Liquids entering the wellbore must be recovered quickly to prevent a liquid build-up in the wellbore that can cause a hydrostatic pressure increase that counter-acts the abrupt change in pressure. The reduced pressure should be held as long as liquids continue to be recovered from the wellbore. Once liquid production ceases or drops to a normal liquid-gas-ratio, the process is complete.
This process can be repeated as often as needed to remove accumulated liquids or as economics of the process dictate.
The greatest change in flowing pressure applied in the shortest possible time is deemed most effective, however positive results may occur with variations to this process.
In some embodiments, instead of a single large drop in flowing pressure, a series of step changes may be applied.
In some embodiments, instead of an instantaneous (abrupt) drop in flowing pressure, a controlled drop over a period of up to 12 hours may be applied.
It is of note that this process may be applied to a group of wells simultaneously by dropping the pressure at a gathering-system node through which all of the wells flow.

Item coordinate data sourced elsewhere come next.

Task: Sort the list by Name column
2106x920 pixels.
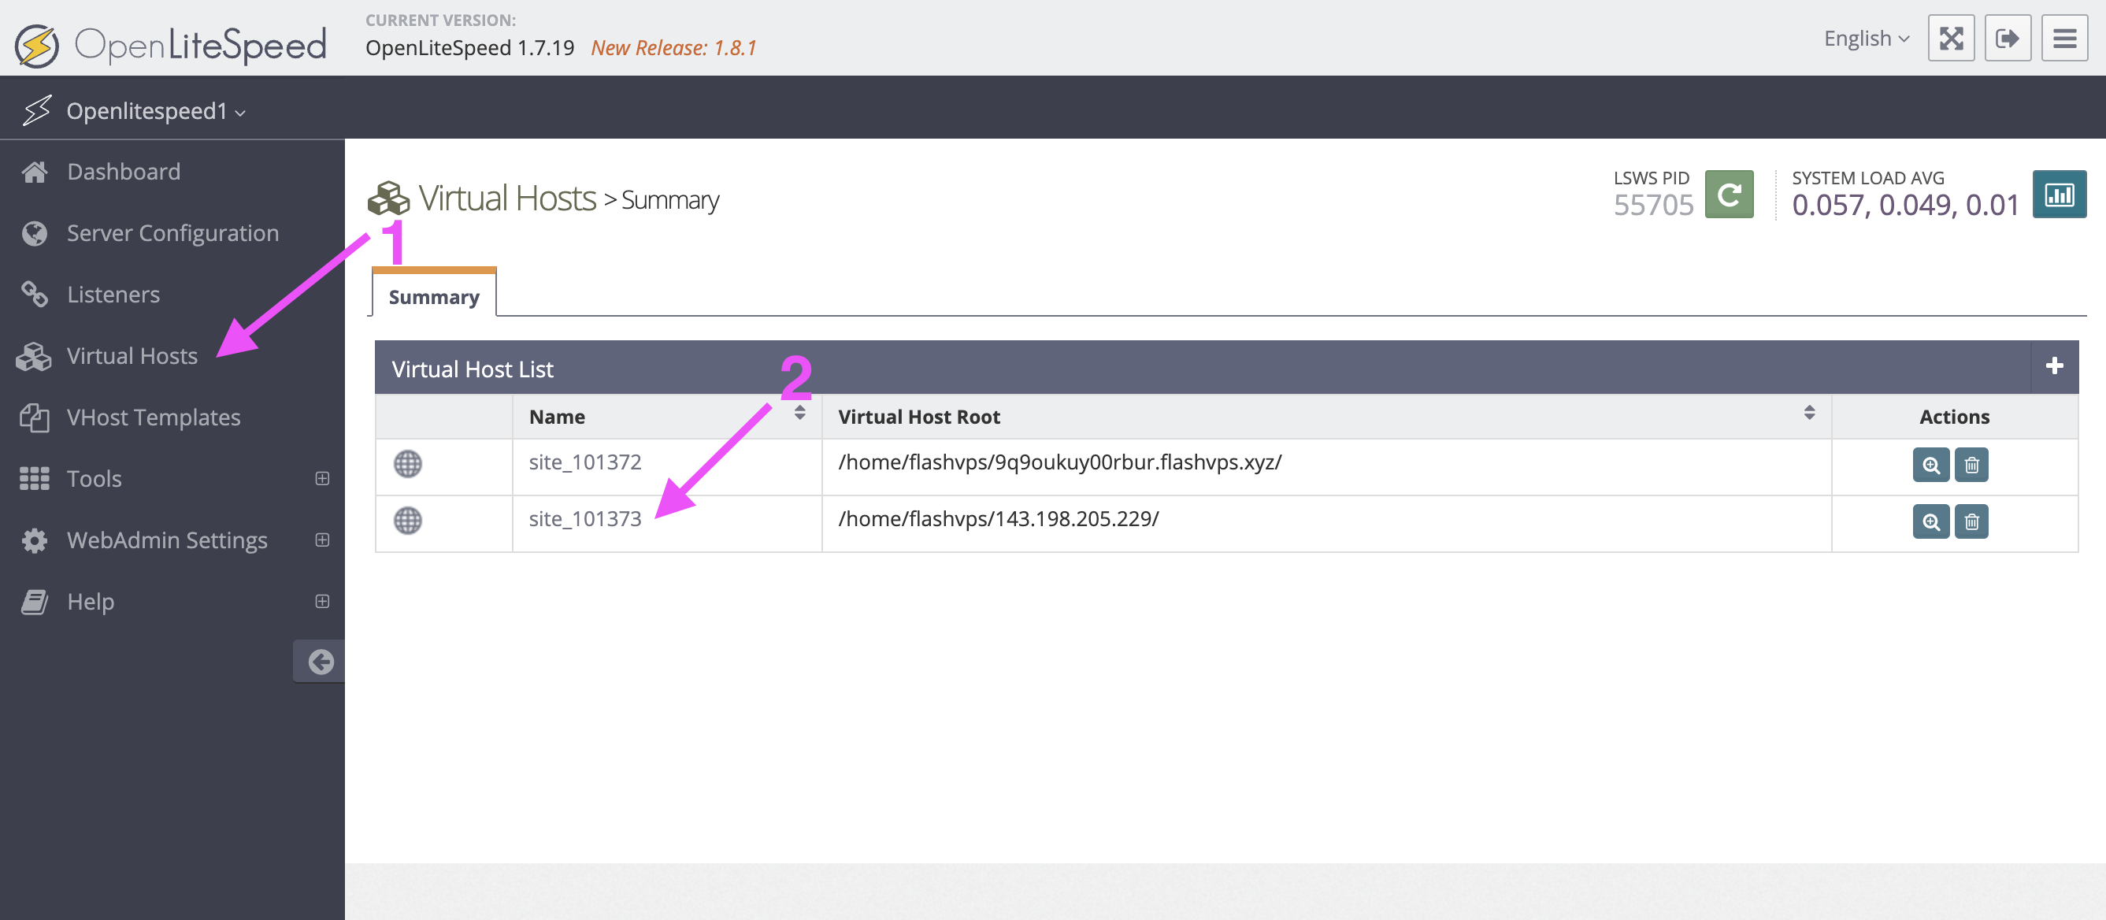Action: coord(799,414)
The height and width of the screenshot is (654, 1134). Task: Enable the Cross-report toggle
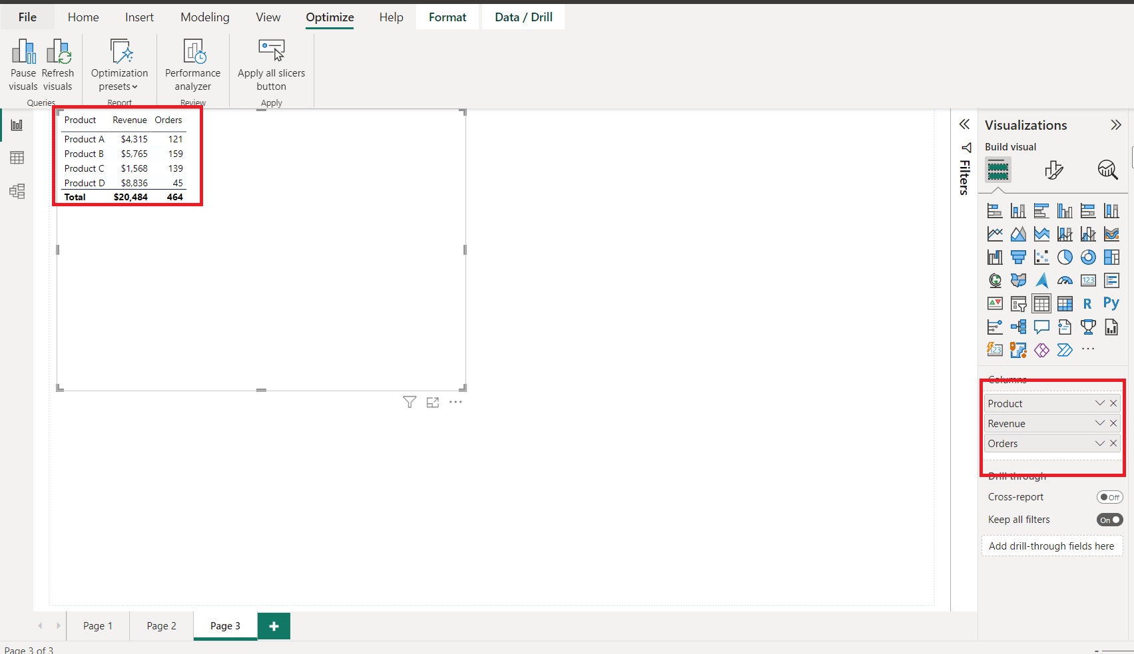[x=1109, y=497]
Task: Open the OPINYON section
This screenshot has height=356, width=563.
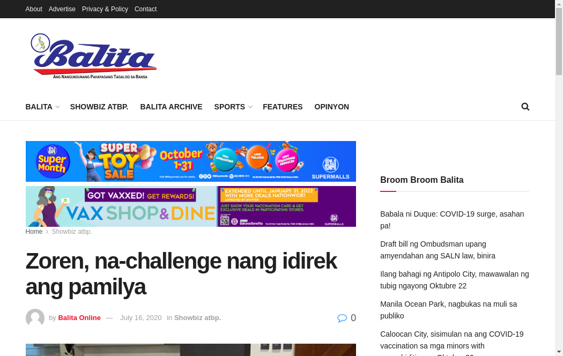Action: tap(331, 107)
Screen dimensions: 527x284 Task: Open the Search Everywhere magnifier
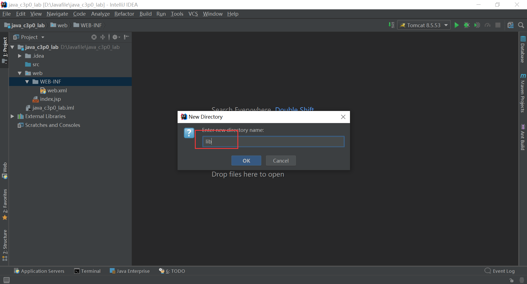(x=521, y=25)
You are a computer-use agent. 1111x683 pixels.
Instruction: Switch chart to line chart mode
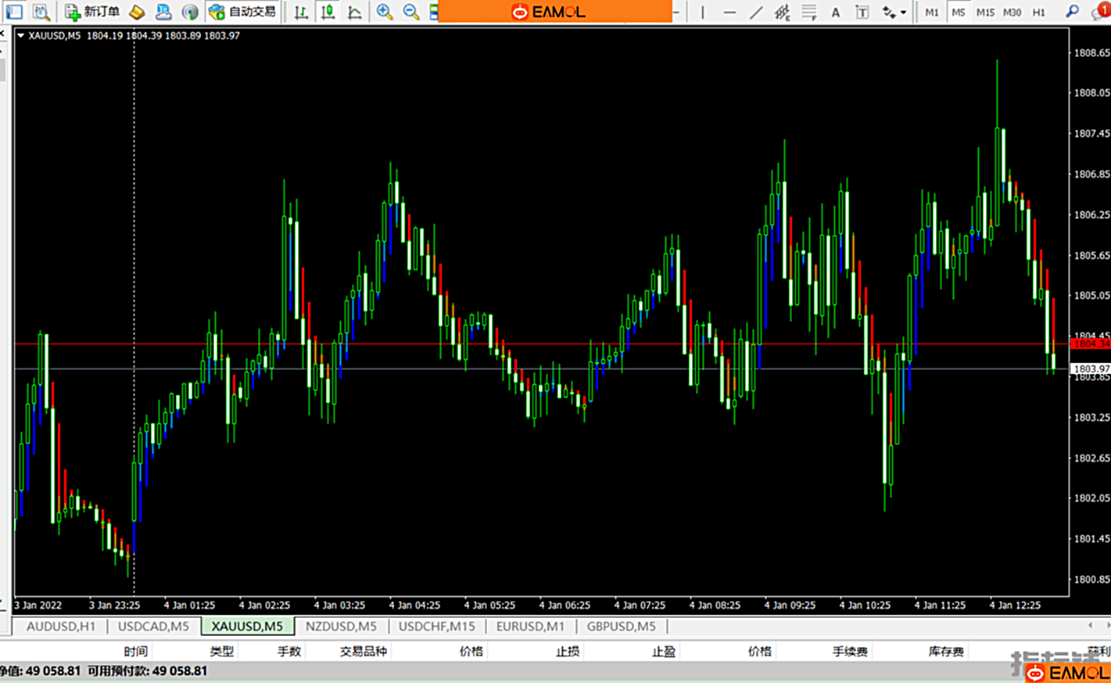coord(354,12)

Several benefits can be obtained by removing the accumulated water from the area in and around the fracture. Extension of the effective fracture length can be achieved by removing water from the distant, saturated portion of the fracture. By increasing the effective fracture length, the well increases it's high-permeability access to the producing formation and thereby increases its flow rate capability. If accumulated water is removed from the fracture sand pack and higher gas rates are enabled, the resulting higher gas velocities improve the future ability of the well to carry liquid out of the formation and up the wellbore, thereby reducing the likelihood for continued accumulation of liquid in the fracture sand pack due to low gas velocity.
While the preferred embodiments of the invention have been described above, it will be recognized and understood that various modifications may be made therein, and the appended claims are intended to cover all such modifications which may fall within the spirit and scope of the invention.